Цель задания: Перепишите текст о замыслах великой княгини Екатерины целиком, не меняя в нём ни слова.
--- Исходный текст ---
Однако в ту пору великая княгиня ещё не отделяла своих интересов от судьбы мужа. Екатерина уже имела план (изложенный в её письме от 18 августа 1756 года) утверждения Петра III у власти в случае неожиданной смерти императрицы: вместе со своими сторонниками А. П. Бестужевым-Рюминым, С. Ф. Апраксиным и генералом Ю. Г. Ливеном она должна была войти «в покои умирающей» вместе с сыном, принять присягу караула и, опираясь на пятерых доверенных гвардейских офицеров и «младших офицеров» из Лейб-компании вместе с их солдатами, пресечь попытки сопротивления со стороны Шуваловых. Екатерина признавалась: «В моей голове сумбур от интриг и переговоров» Она даже составила мужу специальную инструкцию, шесть из семнадцати параграфов которой были посвящены организации немедленного приведения гвардии и Лейб-компании к присяге. Кстати, в тогдашних письмах Екатерины её супруг выглядел «весьма рассудительным» и способным «ухаживать» за гвардейцами, то есть весьма непохожим на тот образ ограниченного голштинца, который был создан позднее в её мемуарах.
Вокруг «молодого двора» складывалась «партия» недовольных могуществом Шуваловых. Екатерина обсуждала с Бестужевым его план, по которому она становилась «соправительницей» императора, а канцлер – президентом трёх «первейших» коллегий и командующим гвардией. Но одновременно она тайно встречалась с шефом Тайной канцелярии Александром Шуваловым, а его влиятельный брат Пётр сообщил о готовности ей служить.
--- Данные ---
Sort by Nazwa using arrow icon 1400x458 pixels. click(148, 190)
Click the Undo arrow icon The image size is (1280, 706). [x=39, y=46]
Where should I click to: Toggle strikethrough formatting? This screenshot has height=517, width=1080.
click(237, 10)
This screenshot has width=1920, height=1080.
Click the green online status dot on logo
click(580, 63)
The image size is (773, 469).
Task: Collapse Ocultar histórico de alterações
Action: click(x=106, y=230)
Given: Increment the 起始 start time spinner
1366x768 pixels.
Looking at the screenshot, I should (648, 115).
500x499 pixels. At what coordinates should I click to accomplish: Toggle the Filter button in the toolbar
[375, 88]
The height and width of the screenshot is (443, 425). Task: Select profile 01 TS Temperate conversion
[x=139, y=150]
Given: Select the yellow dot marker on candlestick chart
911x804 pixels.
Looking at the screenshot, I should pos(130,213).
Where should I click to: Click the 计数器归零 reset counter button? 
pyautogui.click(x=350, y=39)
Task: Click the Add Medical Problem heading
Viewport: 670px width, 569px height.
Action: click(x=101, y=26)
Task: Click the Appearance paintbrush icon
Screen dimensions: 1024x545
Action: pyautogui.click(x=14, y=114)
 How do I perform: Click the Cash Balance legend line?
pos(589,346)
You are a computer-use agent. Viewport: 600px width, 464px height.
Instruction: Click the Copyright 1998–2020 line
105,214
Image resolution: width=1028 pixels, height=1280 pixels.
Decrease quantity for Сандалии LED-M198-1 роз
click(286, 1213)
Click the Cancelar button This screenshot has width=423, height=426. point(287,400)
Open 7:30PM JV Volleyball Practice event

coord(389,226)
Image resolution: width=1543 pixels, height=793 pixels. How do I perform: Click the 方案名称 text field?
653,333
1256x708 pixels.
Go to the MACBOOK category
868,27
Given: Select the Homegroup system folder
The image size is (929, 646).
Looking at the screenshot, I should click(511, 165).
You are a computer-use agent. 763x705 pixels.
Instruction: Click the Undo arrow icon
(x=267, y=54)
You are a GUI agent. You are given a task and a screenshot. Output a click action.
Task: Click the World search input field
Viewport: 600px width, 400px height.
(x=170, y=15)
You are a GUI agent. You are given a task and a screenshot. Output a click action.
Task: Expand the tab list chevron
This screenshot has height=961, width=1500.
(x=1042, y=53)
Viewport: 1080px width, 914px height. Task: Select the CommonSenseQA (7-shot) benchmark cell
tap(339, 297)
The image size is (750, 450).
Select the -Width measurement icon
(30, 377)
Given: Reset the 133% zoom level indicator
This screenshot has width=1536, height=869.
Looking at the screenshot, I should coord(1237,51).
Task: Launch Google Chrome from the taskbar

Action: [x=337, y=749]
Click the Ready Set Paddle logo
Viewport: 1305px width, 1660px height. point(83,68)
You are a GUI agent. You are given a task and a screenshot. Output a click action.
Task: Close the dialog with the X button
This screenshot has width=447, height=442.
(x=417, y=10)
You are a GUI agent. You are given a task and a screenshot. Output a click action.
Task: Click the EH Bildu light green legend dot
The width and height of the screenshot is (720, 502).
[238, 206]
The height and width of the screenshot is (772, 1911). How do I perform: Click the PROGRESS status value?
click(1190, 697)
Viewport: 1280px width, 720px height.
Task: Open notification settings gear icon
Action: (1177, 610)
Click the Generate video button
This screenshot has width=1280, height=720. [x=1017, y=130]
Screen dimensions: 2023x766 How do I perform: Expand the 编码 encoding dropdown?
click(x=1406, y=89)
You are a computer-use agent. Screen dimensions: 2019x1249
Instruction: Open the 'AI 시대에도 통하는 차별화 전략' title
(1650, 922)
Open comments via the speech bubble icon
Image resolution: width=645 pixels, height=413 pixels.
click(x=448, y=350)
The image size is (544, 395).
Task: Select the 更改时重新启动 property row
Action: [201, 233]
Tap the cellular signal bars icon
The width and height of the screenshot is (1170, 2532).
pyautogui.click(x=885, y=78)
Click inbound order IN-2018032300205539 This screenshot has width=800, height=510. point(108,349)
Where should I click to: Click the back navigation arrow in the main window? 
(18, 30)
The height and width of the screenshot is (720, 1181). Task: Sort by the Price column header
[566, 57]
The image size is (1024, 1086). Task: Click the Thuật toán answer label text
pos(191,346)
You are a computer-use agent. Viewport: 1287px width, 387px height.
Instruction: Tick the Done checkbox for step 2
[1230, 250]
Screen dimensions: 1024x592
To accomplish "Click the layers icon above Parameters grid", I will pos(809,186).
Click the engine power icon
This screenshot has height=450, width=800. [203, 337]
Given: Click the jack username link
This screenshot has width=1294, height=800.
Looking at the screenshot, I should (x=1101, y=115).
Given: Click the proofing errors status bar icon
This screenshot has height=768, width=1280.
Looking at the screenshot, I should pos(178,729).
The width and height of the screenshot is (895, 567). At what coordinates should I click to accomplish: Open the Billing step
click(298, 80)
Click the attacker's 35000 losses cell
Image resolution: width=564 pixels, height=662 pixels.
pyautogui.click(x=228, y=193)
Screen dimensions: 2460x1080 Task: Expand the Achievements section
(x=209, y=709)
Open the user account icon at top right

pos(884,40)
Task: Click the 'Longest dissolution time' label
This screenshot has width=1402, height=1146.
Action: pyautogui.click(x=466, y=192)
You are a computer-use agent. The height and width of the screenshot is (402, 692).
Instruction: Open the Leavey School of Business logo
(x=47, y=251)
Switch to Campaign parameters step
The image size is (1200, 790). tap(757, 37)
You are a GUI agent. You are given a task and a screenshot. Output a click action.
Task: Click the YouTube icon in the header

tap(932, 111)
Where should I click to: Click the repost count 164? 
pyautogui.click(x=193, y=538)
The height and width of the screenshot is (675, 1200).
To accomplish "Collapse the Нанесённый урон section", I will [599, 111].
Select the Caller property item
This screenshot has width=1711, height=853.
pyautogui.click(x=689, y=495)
---
Ответ на задание:
Однако в ту пору великая княгиня ещё не отделяла своих интересов от судьбы мужа. Екатерина уже имела план (изложенный в её письме от 18 августа 1756 года) утверждения Петра III у власти в случае неожиданной смерти императрицы: вместе со своими сторонниками А. П. Бестужевым-Рюминым, С. Ф. Апраксиным и генералом Ю. Г. Ливеном она должна была войти «в покои умирающей» вместе с сыном, принять присягу караула и, опираясь на пятерых доверенных гвардейских офицеров и «младших офицеров» из Лейб-компании вместе с их солдатами, пресечь попытки сопротивления со стороны Шуваловых. Екатерина признавалась: «В моей голове сумбур от интриг и переговоров» Она даже составила мужу специальную инструкцию, шесть из семнадцати параграфов которой были посвящены организации немедленного приведения гвардии и Лейб-компании к присяге. Кстати, в тогдашних письмах Екатерины её супруг выглядел «весьма рассудительным» и способным «ухаживать» за гвардейцами, то есть весьма непохожим на тот образ ограниченного голштинца, который был создан позднее в её мемуарах.
Вокруг «молодого двора» складывалась «партия» недовольных могуществом Шуваловых. Екатерина обсуждала с Бестужевым его план, по которому она становилась «соправительницей» императора, а канцлер – президентом трёх «первейших» коллегий и командующим гвардией. Но одновременно она тайно встречалась с шефом Тайной канцелярии Александром Шуваловым, а его влиятельный брат Пётр сообщил о готовности ей служить.